[Data under study — start]

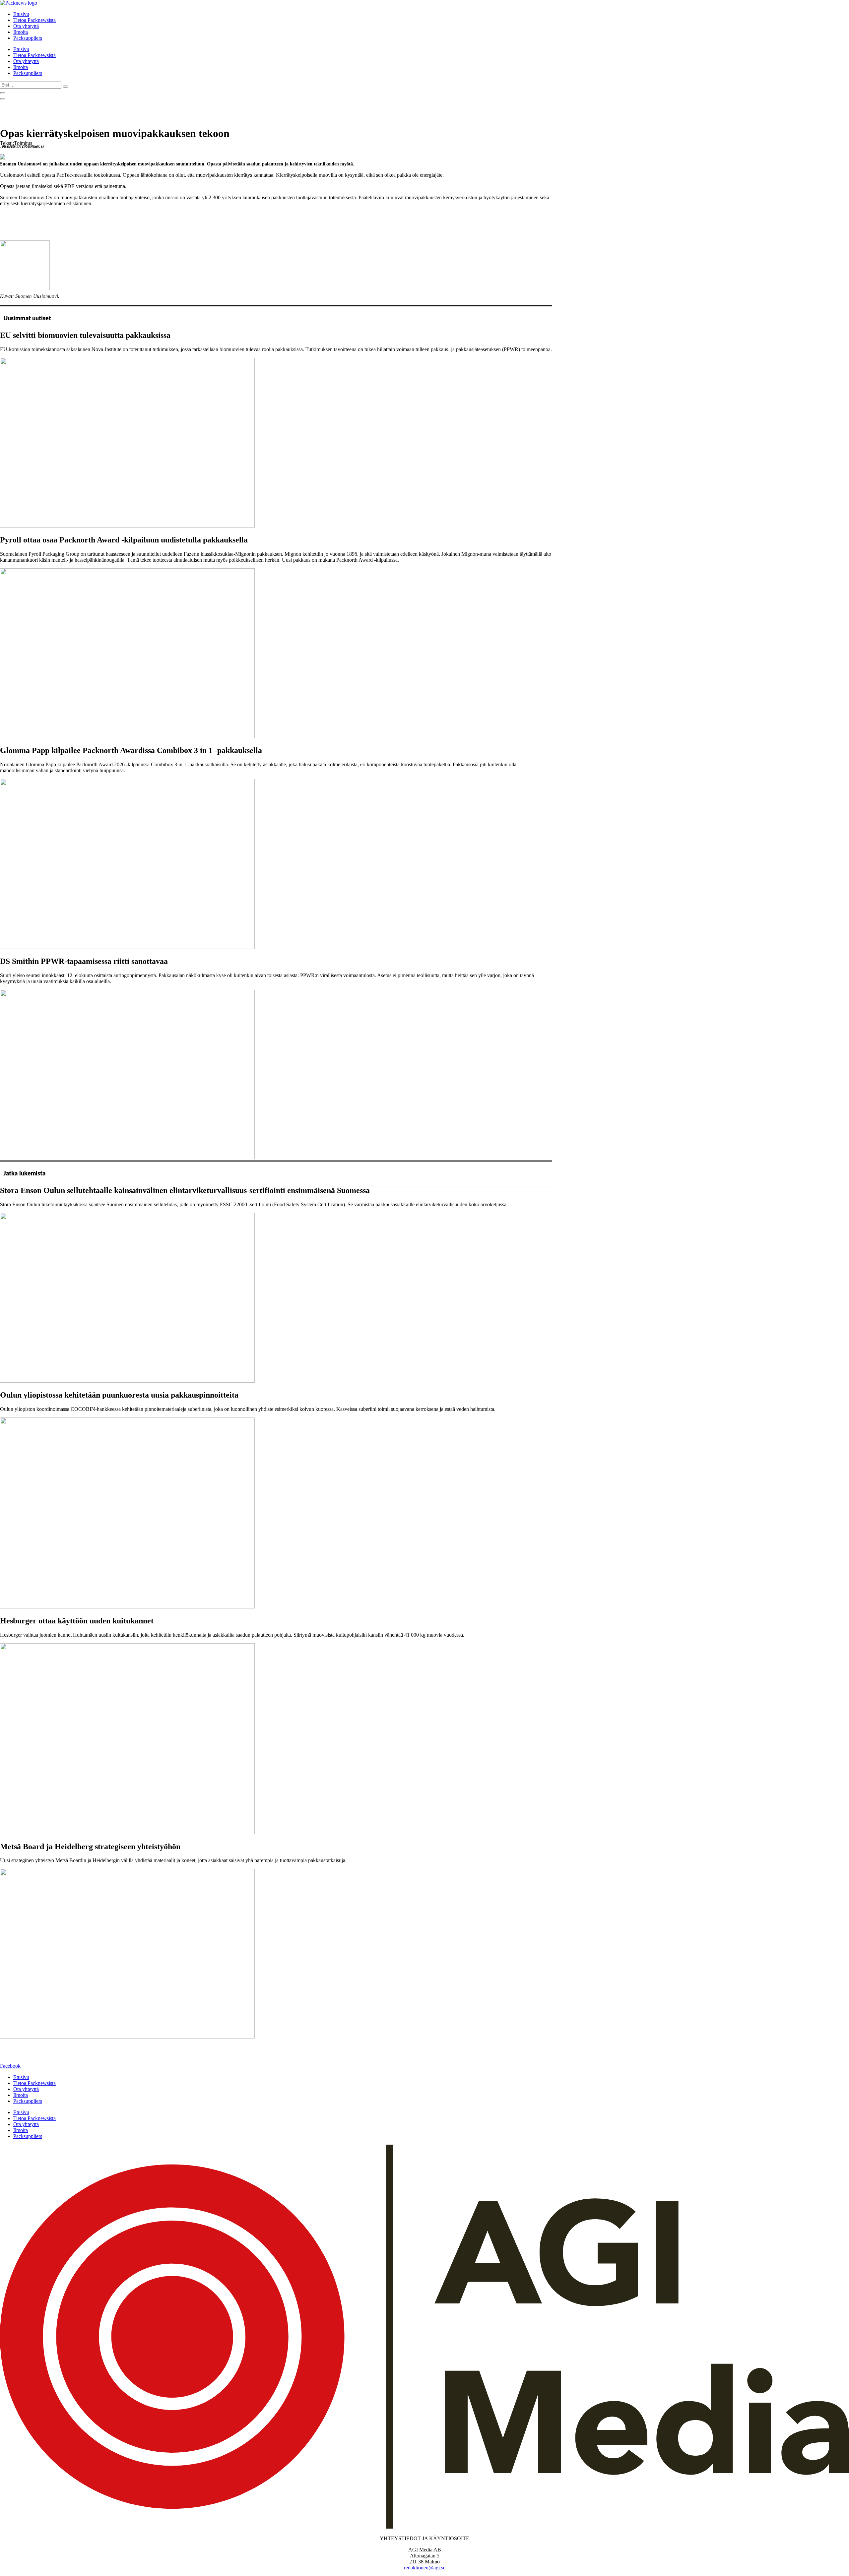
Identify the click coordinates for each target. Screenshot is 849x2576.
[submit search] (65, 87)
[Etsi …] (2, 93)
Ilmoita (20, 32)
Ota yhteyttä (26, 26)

[Data under study — finish]
[Data under study — start]

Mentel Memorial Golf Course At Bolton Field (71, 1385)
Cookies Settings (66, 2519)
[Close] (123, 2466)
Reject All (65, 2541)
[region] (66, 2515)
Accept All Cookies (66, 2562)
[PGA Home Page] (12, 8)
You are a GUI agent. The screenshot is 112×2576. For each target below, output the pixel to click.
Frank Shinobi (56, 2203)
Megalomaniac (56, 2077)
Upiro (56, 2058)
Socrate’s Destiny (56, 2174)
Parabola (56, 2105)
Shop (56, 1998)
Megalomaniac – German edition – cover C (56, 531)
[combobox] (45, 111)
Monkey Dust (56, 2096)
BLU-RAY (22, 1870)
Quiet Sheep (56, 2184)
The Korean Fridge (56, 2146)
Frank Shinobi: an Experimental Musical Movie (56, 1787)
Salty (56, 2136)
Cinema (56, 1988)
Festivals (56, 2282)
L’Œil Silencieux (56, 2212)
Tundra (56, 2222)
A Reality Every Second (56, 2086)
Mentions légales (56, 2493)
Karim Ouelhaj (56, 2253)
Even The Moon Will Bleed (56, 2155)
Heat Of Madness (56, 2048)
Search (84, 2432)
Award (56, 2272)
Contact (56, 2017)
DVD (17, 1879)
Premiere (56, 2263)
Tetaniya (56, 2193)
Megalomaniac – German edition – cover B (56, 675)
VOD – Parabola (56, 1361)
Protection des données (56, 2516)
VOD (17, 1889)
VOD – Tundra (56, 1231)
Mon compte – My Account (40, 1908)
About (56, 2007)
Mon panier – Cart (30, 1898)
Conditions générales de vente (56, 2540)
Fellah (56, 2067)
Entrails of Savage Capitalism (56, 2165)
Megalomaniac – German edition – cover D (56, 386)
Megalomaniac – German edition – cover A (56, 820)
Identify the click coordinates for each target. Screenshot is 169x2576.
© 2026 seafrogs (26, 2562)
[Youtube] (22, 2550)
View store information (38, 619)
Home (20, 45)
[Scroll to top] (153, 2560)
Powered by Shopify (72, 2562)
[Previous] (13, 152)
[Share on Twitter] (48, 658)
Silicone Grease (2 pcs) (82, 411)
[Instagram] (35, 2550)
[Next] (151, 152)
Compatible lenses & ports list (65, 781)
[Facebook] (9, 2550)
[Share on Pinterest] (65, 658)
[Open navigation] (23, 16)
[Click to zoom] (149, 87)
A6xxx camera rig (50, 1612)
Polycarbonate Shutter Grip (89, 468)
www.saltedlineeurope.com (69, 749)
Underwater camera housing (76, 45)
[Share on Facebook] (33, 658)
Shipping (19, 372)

[Data under study — finish]

Could you restate word for word the lines above, from the one that contains "Tetaniya (56, 2193)" through the one that contains "View store information (38, 619)", and no others?

Tetaniya (56, 2193)
Megalomaniac – German edition – cover B (56, 675)
VOD – Parabola (56, 1361)
Protection des données (56, 2516)
VOD (17, 1889)
VOD – Tundra (56, 1231)
Mon compte – My Account (40, 1908)
About (56, 2007)
Mon panier – Cart (30, 1898)
Conditions générales de vente (56, 2540)
Fellah (56, 2067)
Entrails of Savage Capitalism (56, 2165)
Megalomaniac – German edition – cover D (56, 386)
Megalomaniac – German edition – cover A (56, 820)
Identify the click coordinates for each target. Screenshot is 169x2576.
© 2026 seafrogs (26, 2562)
[Youtube] (22, 2550)
View store information (38, 619)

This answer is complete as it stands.